Most counter-intuitive device?

If only reverse-threads had the threads slanting the opposite way when viewed from the side… :wink:

My sis called me to bring my tools and help her get her propane tank off her grill. She couldn’t budge the fitting.

Well I came out with my big-ass wrenches and tried for 10 minutes to get the damn thing off. No luck except dinged up metal and sweaty me. Then on the new tank I happened to see fine print about the fitting being reverse threaded. DOH!

Another vote for microfilm readers and comcast digital cable remotes. Seriously. What gives?

So all I need to do to check is to unscrew the part and look at it?

Ooooh yeah. I haven’t even seen vi in years, but I don’t ever remember it having a learning curve. It was more of a wall. A great big wall, with a bit of an overhang. Something like this, maybe.

When I’m at my parents, I have to use their DirecTV remote, and at some point, the higher channels actually switch directions. If you’re in normal TV mode, it’s one direction, but if you’re looking at the grid, it’s another.

Dumb engineering. I can’t imagine who thought that was a bright idea.

Why do toasters go to the point of carbonizing bread? I have just bought a new one and after several weeks still haven’t found the proper setting for toast as I like it. I have worked up to a setting where I have to do a full toast plus a bit more but why can’t flat out just be “dark brown” instead of “aflame”?

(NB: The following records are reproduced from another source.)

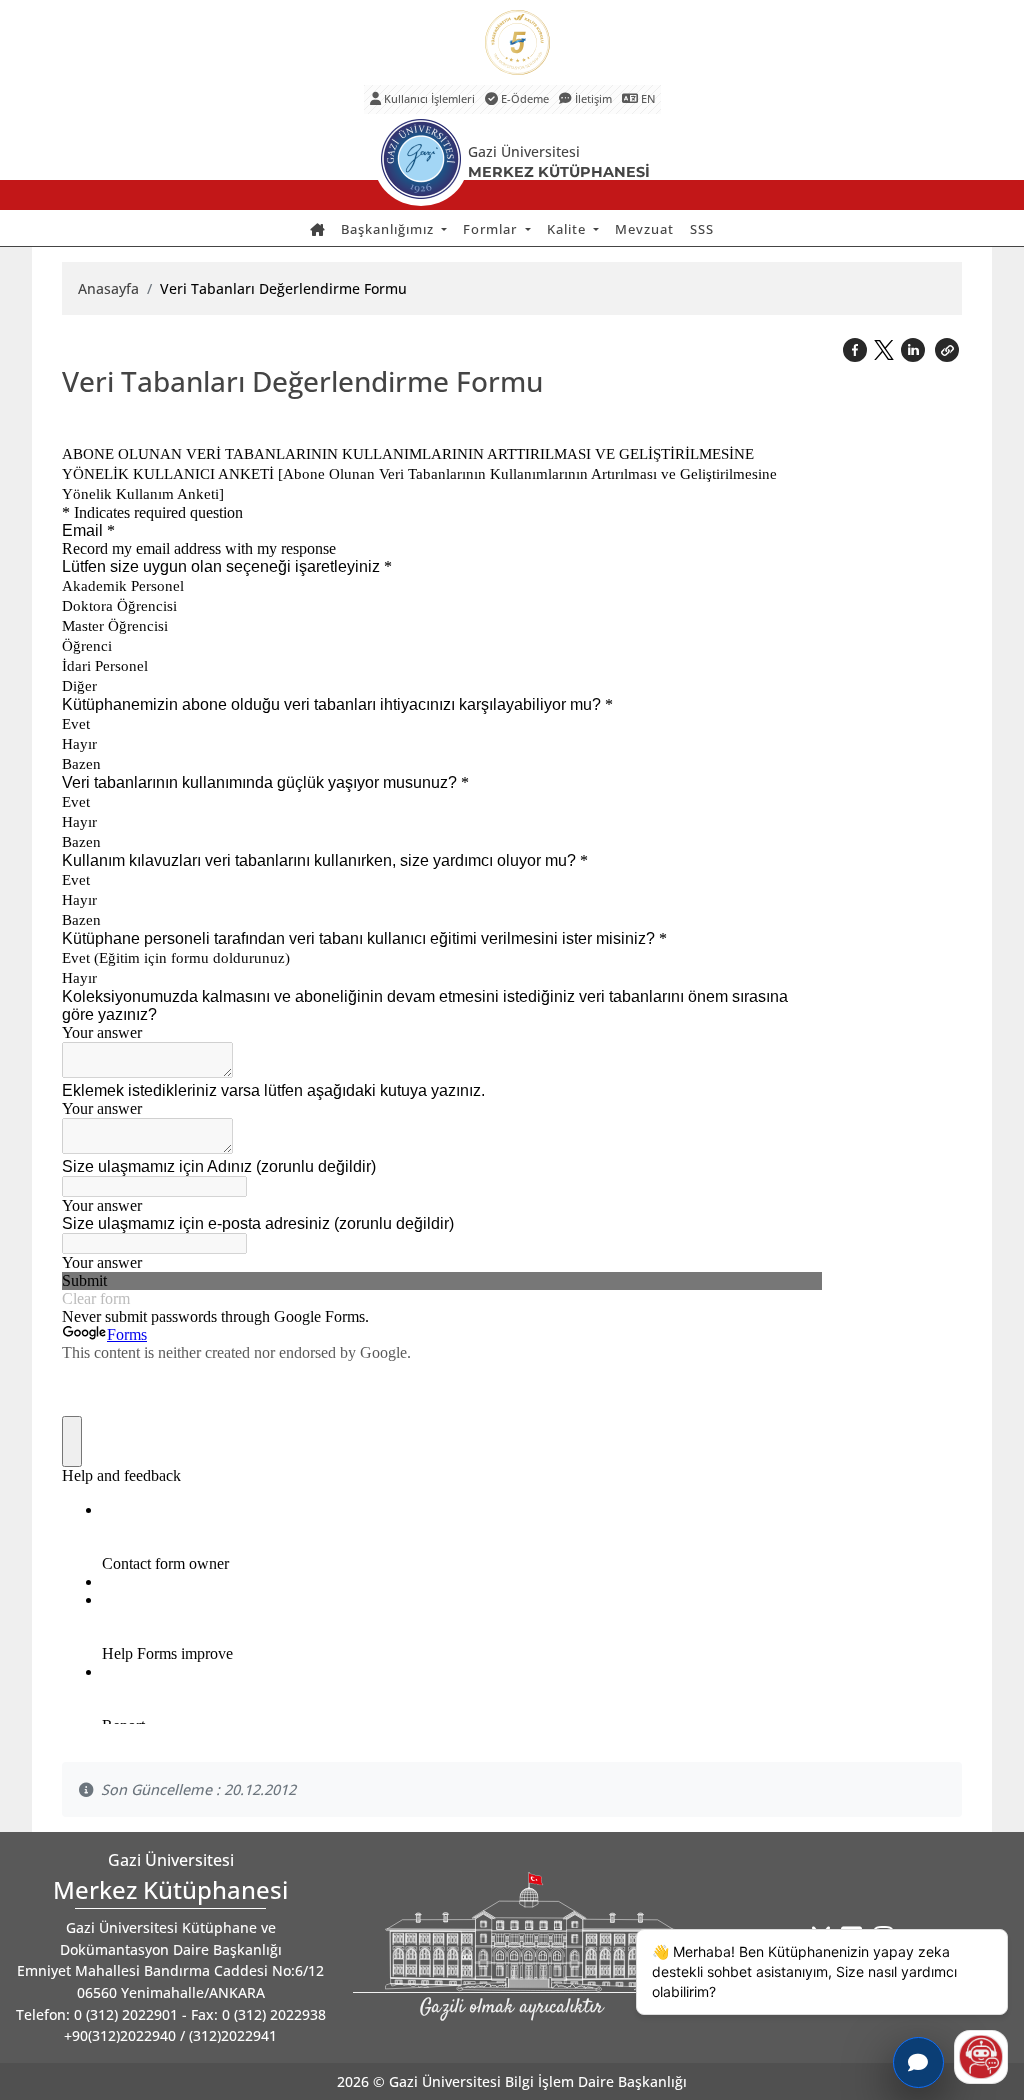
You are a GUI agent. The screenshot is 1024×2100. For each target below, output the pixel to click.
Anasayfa (108, 288)
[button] (947, 348)
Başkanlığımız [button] (389, 229)
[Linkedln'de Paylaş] (915, 348)
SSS (702, 229)
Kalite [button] (568, 229)
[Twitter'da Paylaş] (886, 346)
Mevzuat (644, 229)
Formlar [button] (492, 229)
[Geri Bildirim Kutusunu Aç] (918, 2062)
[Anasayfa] (317, 229)
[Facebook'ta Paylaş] (857, 348)
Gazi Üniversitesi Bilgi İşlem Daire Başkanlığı (538, 2081)
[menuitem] (317, 230)
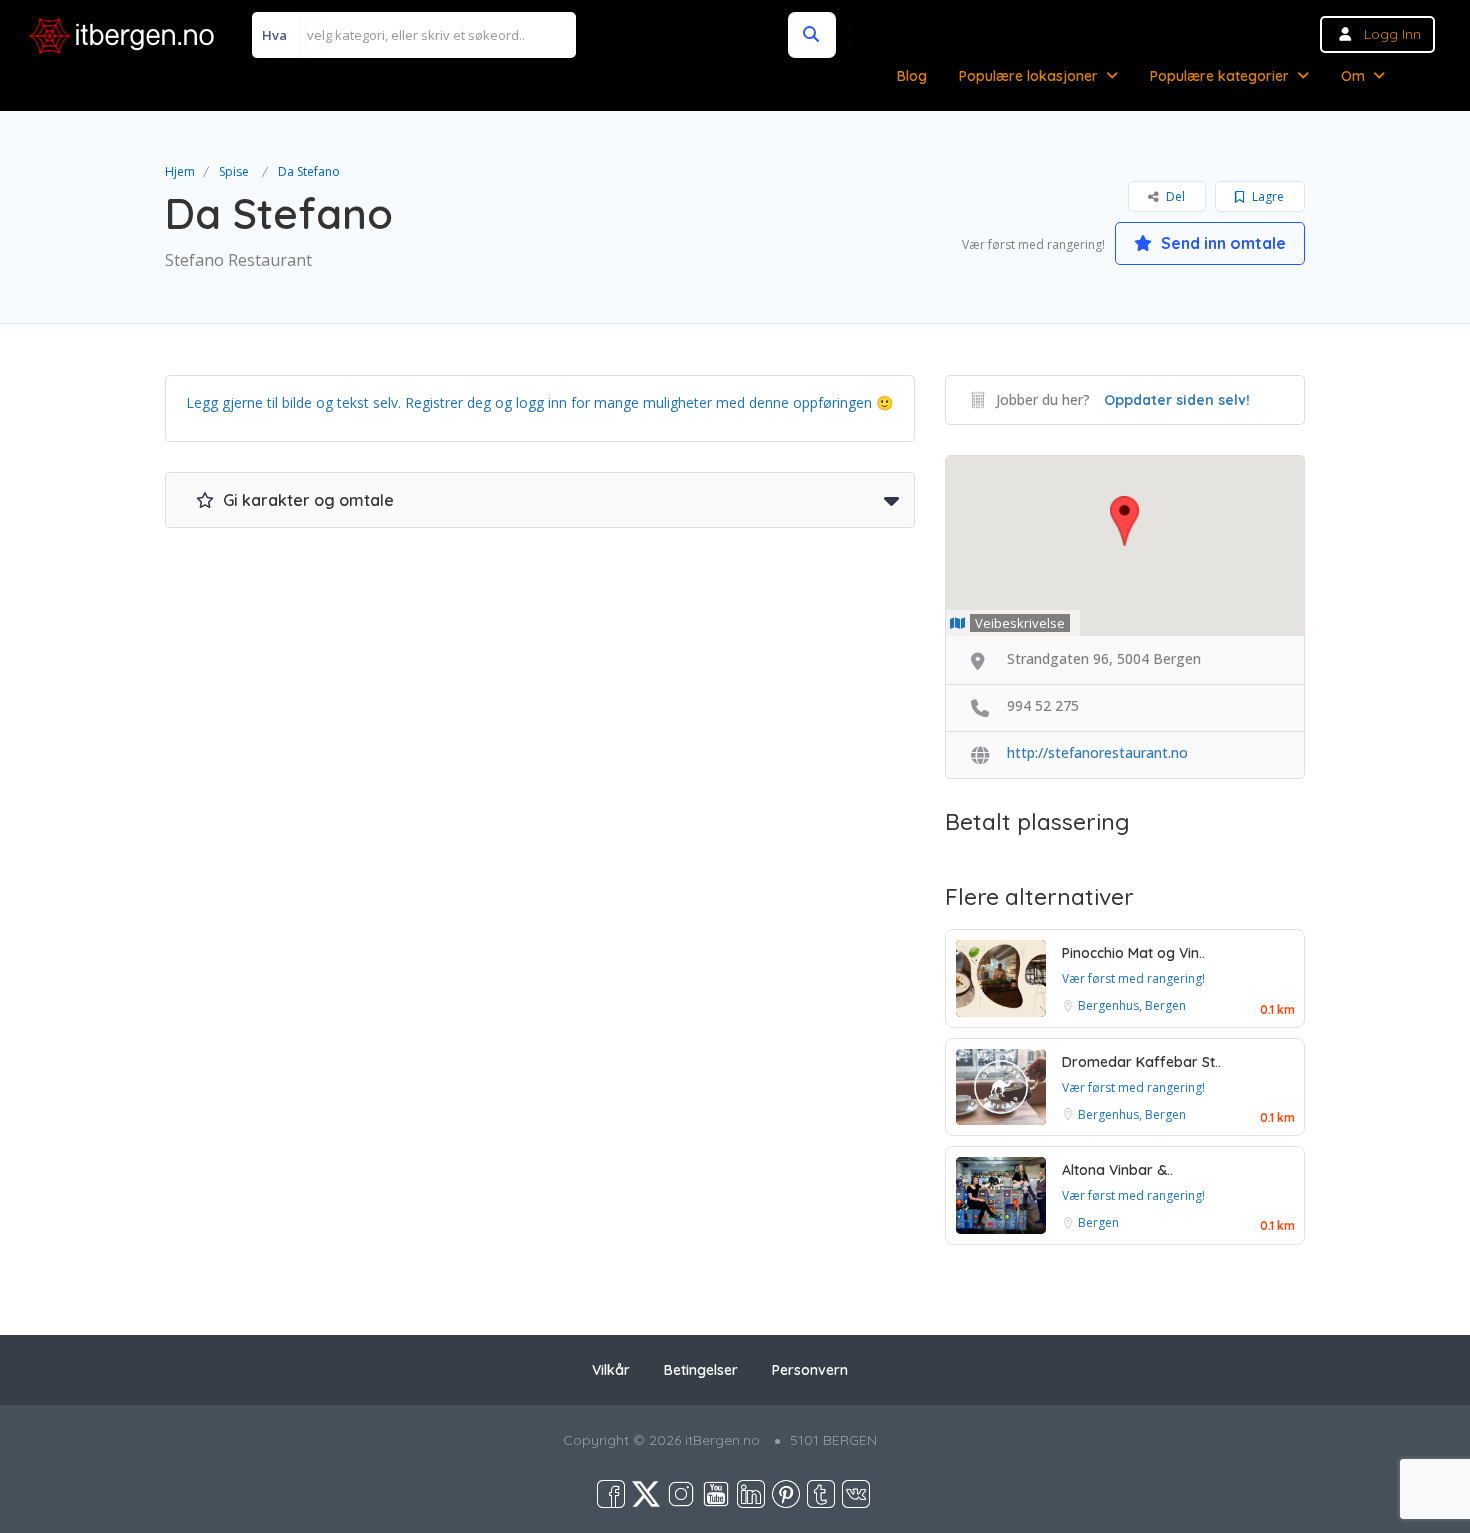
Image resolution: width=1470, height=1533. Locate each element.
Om (1353, 76)
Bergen (1098, 1222)
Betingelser (701, 1370)
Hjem (180, 171)
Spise (234, 171)
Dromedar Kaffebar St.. (1141, 1062)
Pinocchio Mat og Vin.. (1133, 953)
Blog (912, 76)
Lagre (1266, 196)
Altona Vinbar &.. (1117, 1170)
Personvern (810, 1370)
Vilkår (611, 1370)
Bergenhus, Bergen (1132, 1005)
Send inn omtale (1221, 243)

Maybe rather than make toast once in a while I should just invest a loaf of bread in finding that setting once and for all.

Kewl. That picture looks like it was taken outside of Mordor.

For my part, I nominate Chinese dictionaries, if not Chinese characters themselves. In order to look up a character, you need to discern the two, three or more itty-bitty root characters (called “radicals”) that it comprises, which isn’t always easy since they’re squeezed and deformed to fit the overall character into a uniformly sized box. Then pick which of the radicals is most important to the character’s meaning. Then find that radical in the front part of your dictionary, where you’ll be told where in the main dictionary that characters using that radical appear. Leaf over to that section of the dictionary, and figure out where your particular character is located in the section based on how many strokes are contained in the character.

Then repeat. And repeat. And repeat. After an hour or so, you can get through one line of text.

I will second vi editor. Who thought this was a good idea? I have blown away or corrupted files using this. As ** Spiney norman ** said, it is powerful but one crucial mistake and you are so screwed.
Even though I am fairly proficient in it I usually call the home office to talk me through it.

Reverse Polish Notation calculators. Ever watch somebody who doesn’t know how to use one try? It would be amusing if it wasn’t so sad. “Seven Enter Four Plus…”—what the hell?

I wasn’t a math major but I had a very geeky friend teach me to use one back in college. I can do it, but I’m still not entirely sure why anyone would *want *to.

edit: math, not match

I used a Polish notation calculator to get through Algebra 2 in high school, and it was wonderful once I got used to it. Now it’s not really necessary, as so many calculator can do " 9 / Answer".

Hah. Vi is nothing. Real programmers use ed.

http://www.gnu.org/fun/jokes/ed.msg.html

Counter intuitive? When I want to turn my computer off, I have to click on “Start”.

Illustrator.

Or InDesign. I got decent at PageMaker, but the simplest tasks using InDesign are very difficult.

The issue with the cable boxes is that when you’re looking at the channel listings, pressing Up makes you go down the list, right? The problem is that no matter what choice they made it’d be counter-intuitive in some way. There are two things in conflict:

  1. On TV remotes, people expect the up button to take you to a higher-numbered channel
  2. People expect ordered lists to have low numbers at the top

To conform to both of these expectations, the counter-intuitive behaviour of the Up button is necessary(and if they broke 1) or 2) to make the Up button work as might be expected, people would complain about that instead).

Programming a VCR is a piece of cake for me; even though the menus differ from brand to brand, it’s not hard to figure out how to access the features I want. But I’ve had two DVD recorders, and in both cases their menus were so confusing that I had to use the manual to figure out even simple things such as setting the clock.

And now that it’s tighter than a mother fucker… :smiley:

oh man. I tried this with my gas powered weed/grass trimmer. I put so much pressure on the nut that I thought I would break the socket wrench. Of course I was making things harder to take it off with every grunt from me.
Righty tighty Leftfy loosey dammit.

Yes. I once brought down a server making a mistake in vi. I was editing a script that had been around for years, and the first line was the name of the script with a comment mark in front of it. Without intending to or noticing, I deleted the comment mark and saved the file. The next day, I went out sick with pneumonia. My co-worker ran the batch of scripts, including the one I’d hosed, and it crashed the server because it kept calling itself.

The sysadmin nearly throttled her. He’d get the server going, she’d restart the scripts, and the server would crash. We ran these scripts monthly with no problems before, and she didn’t know I’d been in the file. Took them a while to track down the problem. It was bad enough that it was the first thing I heard about when I returned a month later.